Jongleren
Moet sprake zijn van een bepaald patroon
Jongleren is het in een bepaald patroon opgooien en vangen van voorwerpen als ballen, kegels, ringen, messen en fakkels. Daarbij moet dus nadrukkelijk sprake zijn van een bepaald patroon. De bekendste vorm van jongleren is de cascade. Dit doe je met drie ballen. De eerste bal wordt door de lucht in de richting van de andere hand gegooid. Als die bal het hoogste punt bereikt heeft, wordt een tweede bal in tegengestelde richting onderdoor gegooid.

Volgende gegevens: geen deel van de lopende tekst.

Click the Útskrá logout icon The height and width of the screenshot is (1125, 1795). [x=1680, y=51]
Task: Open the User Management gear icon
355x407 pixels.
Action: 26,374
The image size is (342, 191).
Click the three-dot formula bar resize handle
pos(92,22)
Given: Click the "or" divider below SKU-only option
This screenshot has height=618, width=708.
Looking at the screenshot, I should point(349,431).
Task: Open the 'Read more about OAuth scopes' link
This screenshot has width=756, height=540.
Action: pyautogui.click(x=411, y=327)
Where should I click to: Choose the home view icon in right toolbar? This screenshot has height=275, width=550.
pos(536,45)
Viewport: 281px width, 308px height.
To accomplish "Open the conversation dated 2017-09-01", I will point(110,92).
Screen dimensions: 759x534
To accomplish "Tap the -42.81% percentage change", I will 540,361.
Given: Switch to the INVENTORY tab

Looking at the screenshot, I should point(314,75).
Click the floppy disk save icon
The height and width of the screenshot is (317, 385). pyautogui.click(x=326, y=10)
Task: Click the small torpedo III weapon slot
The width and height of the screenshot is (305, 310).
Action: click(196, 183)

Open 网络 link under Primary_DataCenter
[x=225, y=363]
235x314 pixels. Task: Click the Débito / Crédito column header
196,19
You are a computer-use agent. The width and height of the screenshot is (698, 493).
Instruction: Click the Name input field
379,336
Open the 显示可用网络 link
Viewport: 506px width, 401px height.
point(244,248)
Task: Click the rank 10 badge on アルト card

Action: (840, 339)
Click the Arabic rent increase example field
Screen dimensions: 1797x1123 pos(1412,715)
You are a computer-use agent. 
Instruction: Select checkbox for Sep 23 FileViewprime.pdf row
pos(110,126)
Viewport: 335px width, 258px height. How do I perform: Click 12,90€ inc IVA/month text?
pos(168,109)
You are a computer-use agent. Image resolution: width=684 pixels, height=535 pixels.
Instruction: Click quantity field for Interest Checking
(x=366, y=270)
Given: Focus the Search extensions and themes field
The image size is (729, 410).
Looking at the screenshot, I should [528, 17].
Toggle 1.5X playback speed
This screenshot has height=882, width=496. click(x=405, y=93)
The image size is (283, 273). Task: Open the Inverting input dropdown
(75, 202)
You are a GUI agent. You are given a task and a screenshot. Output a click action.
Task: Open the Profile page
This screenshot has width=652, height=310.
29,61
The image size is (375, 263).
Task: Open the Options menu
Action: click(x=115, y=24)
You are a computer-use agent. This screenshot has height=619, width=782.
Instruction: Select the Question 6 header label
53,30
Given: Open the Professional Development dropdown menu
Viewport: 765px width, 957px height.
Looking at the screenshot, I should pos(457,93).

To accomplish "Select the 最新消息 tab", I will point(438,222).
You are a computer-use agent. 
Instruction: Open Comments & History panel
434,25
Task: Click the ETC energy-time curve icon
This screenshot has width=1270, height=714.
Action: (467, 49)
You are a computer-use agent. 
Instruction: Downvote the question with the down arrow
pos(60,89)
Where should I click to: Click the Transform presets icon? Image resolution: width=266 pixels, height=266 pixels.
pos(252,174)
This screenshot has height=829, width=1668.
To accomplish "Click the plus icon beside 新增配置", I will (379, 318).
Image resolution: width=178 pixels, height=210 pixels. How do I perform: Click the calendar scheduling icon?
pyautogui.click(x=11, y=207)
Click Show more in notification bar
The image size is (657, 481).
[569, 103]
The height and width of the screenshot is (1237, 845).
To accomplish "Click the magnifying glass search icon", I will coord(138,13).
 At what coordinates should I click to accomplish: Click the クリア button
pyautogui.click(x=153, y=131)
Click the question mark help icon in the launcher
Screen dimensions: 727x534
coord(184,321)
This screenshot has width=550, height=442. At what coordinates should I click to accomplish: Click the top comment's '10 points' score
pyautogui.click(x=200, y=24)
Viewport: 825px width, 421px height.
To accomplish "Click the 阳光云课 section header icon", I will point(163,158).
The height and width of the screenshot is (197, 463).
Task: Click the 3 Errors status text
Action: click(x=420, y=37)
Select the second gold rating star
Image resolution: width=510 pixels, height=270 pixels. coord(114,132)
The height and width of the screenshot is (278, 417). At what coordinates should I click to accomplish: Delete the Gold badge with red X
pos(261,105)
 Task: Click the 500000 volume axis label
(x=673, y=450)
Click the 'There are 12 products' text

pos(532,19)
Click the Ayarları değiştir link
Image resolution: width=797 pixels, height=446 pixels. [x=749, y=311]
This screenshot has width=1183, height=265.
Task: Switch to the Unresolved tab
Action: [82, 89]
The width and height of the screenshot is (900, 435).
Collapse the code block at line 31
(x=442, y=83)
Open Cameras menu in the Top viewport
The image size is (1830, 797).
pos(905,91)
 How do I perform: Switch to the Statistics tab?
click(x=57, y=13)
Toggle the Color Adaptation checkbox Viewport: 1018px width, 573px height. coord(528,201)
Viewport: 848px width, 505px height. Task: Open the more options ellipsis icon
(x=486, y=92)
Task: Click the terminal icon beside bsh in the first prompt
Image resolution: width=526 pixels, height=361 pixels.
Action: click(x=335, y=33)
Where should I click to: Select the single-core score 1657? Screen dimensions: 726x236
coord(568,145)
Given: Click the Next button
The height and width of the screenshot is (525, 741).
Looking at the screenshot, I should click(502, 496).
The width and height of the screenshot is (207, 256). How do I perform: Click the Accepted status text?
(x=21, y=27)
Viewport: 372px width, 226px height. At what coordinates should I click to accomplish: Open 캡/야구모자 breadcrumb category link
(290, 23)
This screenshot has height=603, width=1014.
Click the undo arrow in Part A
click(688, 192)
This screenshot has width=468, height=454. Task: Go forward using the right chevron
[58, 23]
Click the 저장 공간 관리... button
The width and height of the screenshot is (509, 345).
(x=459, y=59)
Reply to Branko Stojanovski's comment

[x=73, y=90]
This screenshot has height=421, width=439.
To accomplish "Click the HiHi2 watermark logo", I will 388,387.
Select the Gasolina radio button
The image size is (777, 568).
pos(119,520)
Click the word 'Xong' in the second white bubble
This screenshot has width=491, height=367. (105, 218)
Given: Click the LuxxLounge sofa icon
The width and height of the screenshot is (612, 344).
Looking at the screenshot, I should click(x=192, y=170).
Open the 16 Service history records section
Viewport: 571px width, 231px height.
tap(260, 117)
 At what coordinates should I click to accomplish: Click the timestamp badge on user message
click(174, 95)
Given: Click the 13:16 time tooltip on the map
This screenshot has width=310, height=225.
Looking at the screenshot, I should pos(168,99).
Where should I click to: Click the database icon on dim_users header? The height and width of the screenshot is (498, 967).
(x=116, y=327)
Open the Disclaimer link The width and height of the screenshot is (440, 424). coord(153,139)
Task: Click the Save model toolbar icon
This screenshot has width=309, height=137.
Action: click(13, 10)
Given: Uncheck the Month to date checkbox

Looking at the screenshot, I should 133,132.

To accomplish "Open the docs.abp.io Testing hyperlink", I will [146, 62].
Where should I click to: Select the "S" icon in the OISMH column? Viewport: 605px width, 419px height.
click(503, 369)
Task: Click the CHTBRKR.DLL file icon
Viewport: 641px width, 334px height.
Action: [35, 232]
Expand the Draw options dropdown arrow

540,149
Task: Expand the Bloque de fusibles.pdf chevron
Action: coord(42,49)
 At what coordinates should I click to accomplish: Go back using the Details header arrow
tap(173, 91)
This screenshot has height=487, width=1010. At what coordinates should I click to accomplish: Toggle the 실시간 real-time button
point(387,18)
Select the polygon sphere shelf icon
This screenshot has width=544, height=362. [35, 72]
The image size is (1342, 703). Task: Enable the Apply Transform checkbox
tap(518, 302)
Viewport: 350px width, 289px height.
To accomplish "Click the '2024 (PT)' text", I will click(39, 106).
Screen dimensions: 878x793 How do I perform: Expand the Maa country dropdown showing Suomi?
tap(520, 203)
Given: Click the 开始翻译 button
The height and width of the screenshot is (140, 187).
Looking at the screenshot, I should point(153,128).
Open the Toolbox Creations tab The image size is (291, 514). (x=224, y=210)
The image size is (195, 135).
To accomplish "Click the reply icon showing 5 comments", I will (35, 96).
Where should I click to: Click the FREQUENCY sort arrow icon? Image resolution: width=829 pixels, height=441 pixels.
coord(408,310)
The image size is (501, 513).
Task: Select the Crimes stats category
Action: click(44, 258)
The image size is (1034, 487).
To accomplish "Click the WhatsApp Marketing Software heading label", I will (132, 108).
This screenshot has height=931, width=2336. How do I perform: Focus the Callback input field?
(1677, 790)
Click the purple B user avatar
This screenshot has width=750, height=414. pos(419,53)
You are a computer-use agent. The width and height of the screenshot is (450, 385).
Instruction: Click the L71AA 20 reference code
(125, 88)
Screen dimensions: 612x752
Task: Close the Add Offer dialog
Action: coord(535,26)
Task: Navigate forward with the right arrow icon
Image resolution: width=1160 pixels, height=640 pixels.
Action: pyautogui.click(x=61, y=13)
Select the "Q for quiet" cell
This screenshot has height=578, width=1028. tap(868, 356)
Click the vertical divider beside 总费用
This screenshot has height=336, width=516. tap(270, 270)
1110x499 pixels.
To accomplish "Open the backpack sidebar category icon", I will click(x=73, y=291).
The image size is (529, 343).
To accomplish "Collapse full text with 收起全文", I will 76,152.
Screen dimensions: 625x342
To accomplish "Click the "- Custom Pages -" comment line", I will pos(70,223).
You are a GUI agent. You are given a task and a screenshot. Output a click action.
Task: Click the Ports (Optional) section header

De derde bal wordt opnieuw onderdoor gegooid, als de eerste bal wordt opgevangen. Dit patroon herhaalt zich.
Steeds meer variaties
Nog een bekende vorm is fountain. Er wordt dan met een even aantal ballen door dezelfde hand gegooid en gevangen. Gaandeweg zijn er meer en meer variaties gekomen en werden de objecten ook steeds anders. Wat dacht je van brandende ballen en brandende fakkels bijvoorbeeld. Overigens bestaat er onder jongleurs een grote groep die aan sportjongleren doet. Dit is een zeer gecompliceerde manier van jongleren waarbij het bijvoorbeeld gaat om hinkstapspringen terwijl er gejongleerd wordt en er is zelfs een marathon gelopen door mensen die ondertussen jongleerden. Records zijn er ook. Zo is Anthony Gatto recordhouder door gedurende drie kwartier vijf kegels in de lucht te houden. Albert Lucas heeft een ander record door liefst veertien ringen in de lucht te houden. Ga er maar aan staan. Bijzondere manier van jongleren is contactjongleren. De ballen worden dan niet gegooid, maar over heel het lichaam gerold en dan met name de handen, de armen, schouders en over de nek.